→ WHAT THE TASK REQUIRES:
For each line below that includes the word "extensions", make a copy.

+--

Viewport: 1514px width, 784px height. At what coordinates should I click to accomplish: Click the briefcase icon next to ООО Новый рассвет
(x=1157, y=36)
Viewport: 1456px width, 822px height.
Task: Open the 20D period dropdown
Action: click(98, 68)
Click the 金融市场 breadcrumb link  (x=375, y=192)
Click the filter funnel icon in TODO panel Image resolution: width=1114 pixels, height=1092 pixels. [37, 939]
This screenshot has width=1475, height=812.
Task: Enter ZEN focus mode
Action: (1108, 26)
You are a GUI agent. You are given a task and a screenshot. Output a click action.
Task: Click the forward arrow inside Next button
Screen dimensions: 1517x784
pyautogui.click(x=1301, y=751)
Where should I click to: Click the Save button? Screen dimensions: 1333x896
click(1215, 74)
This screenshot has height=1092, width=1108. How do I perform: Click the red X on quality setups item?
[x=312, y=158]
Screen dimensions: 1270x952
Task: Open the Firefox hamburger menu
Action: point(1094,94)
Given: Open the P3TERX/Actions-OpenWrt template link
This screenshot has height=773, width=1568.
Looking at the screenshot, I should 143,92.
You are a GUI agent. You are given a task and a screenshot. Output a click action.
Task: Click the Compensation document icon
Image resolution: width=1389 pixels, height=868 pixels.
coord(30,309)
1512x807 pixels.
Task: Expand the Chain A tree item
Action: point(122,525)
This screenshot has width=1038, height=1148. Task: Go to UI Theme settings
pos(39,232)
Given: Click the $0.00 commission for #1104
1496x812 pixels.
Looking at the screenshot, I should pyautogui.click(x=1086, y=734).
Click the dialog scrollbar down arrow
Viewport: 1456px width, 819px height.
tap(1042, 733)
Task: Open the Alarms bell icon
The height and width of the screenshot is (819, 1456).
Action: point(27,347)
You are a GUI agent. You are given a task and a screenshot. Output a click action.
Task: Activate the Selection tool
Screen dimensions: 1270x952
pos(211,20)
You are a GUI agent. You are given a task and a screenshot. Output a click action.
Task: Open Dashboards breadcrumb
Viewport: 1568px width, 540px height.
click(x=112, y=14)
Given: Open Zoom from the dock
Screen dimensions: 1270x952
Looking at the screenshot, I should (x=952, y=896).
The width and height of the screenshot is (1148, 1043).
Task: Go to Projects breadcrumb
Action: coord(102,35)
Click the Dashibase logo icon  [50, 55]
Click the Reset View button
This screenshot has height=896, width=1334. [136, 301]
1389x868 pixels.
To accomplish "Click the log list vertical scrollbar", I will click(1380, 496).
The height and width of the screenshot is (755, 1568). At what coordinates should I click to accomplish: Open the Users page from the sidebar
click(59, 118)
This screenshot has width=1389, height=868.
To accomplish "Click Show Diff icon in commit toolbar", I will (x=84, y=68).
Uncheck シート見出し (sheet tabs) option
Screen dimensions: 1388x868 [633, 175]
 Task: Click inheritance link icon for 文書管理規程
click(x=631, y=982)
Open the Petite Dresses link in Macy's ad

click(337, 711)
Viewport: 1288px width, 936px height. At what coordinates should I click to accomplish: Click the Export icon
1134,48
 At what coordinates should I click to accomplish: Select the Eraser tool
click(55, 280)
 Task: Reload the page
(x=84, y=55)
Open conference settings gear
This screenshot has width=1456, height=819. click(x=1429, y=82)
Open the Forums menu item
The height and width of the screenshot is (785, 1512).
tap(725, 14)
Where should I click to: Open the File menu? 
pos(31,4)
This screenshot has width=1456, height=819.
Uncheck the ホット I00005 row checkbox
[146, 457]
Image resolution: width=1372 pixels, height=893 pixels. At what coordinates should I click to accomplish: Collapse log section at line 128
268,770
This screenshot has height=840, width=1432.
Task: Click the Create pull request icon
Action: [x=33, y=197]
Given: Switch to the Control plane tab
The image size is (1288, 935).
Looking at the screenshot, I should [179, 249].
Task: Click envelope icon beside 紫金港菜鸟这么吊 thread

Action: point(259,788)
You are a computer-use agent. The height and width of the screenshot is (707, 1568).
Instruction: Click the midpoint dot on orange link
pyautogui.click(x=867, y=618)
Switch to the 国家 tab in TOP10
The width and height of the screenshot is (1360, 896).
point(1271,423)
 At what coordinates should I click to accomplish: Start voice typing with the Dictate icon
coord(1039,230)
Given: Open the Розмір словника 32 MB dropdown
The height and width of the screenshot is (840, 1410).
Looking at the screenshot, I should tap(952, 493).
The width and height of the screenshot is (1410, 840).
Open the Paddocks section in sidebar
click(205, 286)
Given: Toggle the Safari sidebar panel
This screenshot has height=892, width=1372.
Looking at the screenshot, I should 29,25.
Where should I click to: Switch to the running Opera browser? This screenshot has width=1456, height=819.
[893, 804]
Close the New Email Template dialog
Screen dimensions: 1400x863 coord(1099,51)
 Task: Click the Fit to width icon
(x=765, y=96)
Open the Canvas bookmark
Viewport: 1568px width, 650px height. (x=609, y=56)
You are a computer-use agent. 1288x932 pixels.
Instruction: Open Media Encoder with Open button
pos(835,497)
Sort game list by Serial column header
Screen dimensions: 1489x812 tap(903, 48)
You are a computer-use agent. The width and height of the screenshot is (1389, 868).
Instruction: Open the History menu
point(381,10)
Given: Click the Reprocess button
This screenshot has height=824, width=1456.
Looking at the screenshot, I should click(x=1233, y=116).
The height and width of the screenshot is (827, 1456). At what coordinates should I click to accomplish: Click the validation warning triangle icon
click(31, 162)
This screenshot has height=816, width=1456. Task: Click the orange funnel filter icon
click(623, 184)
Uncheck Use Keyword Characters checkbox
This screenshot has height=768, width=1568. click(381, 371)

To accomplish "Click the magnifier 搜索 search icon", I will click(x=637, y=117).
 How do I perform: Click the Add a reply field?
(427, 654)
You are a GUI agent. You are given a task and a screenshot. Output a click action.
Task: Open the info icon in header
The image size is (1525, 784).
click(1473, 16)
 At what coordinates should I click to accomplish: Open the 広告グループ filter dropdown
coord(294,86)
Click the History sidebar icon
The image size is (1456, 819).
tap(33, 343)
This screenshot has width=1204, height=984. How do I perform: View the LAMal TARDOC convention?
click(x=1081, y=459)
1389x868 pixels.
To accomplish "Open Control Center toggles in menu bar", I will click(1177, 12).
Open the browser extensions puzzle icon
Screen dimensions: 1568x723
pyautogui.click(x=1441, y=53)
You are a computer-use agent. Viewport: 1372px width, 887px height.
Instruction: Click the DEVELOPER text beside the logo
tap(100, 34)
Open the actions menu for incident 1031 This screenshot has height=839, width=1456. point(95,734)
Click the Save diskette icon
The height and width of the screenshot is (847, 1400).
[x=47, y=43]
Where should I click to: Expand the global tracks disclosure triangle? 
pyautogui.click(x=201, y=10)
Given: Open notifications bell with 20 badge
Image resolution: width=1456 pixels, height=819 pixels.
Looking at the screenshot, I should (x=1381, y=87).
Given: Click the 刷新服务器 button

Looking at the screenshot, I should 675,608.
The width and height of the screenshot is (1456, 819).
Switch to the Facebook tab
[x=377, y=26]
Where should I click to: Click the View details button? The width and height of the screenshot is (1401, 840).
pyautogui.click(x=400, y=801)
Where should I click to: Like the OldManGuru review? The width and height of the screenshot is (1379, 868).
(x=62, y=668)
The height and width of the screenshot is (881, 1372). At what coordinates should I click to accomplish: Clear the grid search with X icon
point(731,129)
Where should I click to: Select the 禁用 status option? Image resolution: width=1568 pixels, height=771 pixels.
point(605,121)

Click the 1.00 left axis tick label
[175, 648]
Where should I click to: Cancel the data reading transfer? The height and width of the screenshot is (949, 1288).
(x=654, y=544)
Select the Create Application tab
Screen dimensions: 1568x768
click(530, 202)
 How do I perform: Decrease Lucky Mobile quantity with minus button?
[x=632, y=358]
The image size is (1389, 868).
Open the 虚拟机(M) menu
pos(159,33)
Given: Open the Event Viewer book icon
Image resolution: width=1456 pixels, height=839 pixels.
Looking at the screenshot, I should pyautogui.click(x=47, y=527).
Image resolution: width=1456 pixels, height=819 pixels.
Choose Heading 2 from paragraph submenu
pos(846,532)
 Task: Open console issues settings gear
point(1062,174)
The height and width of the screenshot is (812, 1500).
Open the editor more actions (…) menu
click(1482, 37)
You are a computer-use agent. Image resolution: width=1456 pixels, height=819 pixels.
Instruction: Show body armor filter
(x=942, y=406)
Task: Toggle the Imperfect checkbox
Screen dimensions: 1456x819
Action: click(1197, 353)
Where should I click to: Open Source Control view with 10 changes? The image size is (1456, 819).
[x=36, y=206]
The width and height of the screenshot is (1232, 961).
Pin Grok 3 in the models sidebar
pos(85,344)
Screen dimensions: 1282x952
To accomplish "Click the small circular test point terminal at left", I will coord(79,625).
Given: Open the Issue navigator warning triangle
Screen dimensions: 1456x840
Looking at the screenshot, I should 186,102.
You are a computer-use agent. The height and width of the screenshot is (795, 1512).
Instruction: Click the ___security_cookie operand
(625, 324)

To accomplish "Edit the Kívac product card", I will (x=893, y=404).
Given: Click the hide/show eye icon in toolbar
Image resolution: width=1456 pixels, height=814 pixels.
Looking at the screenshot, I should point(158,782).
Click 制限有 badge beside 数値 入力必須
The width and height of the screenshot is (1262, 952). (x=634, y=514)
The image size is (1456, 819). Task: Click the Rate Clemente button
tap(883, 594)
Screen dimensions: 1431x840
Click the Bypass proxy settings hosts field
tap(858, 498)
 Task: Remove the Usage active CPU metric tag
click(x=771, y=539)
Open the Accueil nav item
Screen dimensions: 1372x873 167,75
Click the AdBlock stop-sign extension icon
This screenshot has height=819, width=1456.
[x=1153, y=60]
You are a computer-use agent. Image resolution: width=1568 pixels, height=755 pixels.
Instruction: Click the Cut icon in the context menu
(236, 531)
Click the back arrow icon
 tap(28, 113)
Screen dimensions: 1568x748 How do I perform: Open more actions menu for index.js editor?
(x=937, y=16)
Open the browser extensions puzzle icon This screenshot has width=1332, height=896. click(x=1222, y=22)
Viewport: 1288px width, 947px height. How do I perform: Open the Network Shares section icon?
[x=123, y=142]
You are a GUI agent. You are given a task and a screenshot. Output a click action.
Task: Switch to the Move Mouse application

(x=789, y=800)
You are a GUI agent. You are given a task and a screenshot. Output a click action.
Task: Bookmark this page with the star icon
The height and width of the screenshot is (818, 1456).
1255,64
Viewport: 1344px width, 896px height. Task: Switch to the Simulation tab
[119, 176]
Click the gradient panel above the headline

+--

→ WRITTEN RESPONSE:
Open the browser extensions puzzle icon
Open the browser extensions puzzle icon This screenshot has width=1332, height=896. click(x=1222, y=22)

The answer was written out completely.